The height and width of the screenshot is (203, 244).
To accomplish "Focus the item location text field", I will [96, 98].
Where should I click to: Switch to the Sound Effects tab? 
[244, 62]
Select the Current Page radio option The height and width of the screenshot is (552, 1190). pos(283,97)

...

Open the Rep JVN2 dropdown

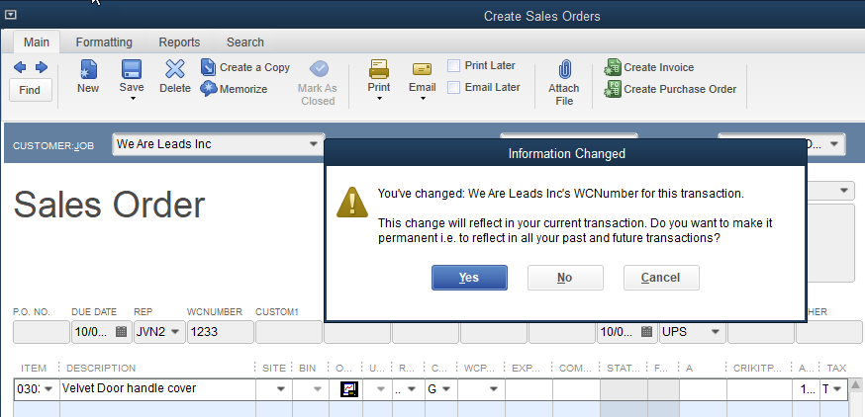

§ About this task:
Could you return exactly the stretch of the data above that starts at the line with "The height and width of the screenshot is (203, 244)." and ends at the line with "Select the Current", both lines included?

§ Answer to this task:
The height and width of the screenshot is (203, 244).
To accomplish "Focus the item location text field", I will [96, 98].
Where should I click to: Switch to the Sound Effects tab? 
[244, 62]
Select the Current Page radio option The height and width of the screenshot is (552, 1190). pos(283,97)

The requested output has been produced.